In this season of The Mandalorian, Favreau, and Filoni have introduced some Star Wars: Clone Wars and Star Wars Rebels characters in live-action for the first time, with incredible results. Star Wars fans almost universally loved the portrayals of Ahsoka Tano (Rosario Dawson) and Bo-Katan Kryze (Katee Sackhoff) — getting the fandom to universally agree on just about anything is a major feat, so this is impressive no matter how you slice it.

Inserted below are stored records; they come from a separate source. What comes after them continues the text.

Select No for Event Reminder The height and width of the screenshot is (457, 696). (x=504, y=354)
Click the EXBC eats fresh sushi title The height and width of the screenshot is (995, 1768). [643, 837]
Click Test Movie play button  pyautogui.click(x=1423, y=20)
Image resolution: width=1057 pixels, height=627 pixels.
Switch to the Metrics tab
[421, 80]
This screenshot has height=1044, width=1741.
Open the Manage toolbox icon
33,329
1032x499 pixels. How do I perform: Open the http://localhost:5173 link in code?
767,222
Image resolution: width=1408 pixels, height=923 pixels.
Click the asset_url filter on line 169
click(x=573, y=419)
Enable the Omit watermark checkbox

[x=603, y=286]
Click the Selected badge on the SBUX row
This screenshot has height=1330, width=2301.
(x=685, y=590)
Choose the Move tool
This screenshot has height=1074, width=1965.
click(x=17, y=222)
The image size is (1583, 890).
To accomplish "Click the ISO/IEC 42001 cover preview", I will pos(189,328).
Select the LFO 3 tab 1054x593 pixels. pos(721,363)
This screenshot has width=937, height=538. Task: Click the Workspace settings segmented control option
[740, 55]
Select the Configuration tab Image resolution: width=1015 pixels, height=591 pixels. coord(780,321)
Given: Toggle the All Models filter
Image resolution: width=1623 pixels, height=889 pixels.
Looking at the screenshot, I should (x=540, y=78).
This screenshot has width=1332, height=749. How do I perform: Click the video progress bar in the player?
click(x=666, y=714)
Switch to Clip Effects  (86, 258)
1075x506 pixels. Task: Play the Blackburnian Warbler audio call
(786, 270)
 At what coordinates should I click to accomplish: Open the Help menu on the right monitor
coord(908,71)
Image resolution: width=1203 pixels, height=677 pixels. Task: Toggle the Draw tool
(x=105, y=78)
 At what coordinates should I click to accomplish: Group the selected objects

It also proves that the fan community wants more of what was offered in Clone Wars and Rebels. As ComicBook’s article points out:
The final season of Clone Wars sweetened the pot with a story of Ahsoka Tano and Bo-Katan Kryze leading the campaign to overthrow Maul and free Mandalore. Star Wars Rebels took that baton and ran with it, introducing Sabine Wren (another prominent Mandalorian and Rebel operative). Sabine’s story brought more Mandalorian history with it and took the legendary Darksaber from a novel lightsaber gimmick to a major MacGuffin as the symbol of leadership in Mandalorian culture…
The Darksaber has played a role in both seasons of The Mandalorian — we first saw it in the possession of Moff Gideon (Giancarlo Esposito) in the Taika Waititi-directed Season 1 finale, Chapter 8: Redemption — and again this year.
Bo-Katan Kryze mentions the weapon in her episode — Chapter 11: The Heiress — and it once again showed-up last week in Chapter 14: The Tragedy, once again in the hands of Gideon, after he stole Grogu from Tython.
Finally, it appears that the push to promote Mandalore and its culture will continue with Lucasfilm’s next major initiative, The High Republic, which is set to take place at the apex of the illustrious Jedi Order:
…[High Republic] is not-so-coincidentally set during an era that leaves room for major looks into Mandalorian culture. During The High Republic, The Jedi and Mandalorians came into several major “skirmishes,” in the Outer Rim. It seems they could also be clashing for franchise supremacy.
While the Jedi certainly aren’t going anywhere — Grogu has the potential to become an incredibly strong Jedi Master, for example — the Mandalorians could give Jedi Knights a run for their money in the future.
Do you think Mandalorians will ever become more popular than the Jedi as Star Wars moves forward?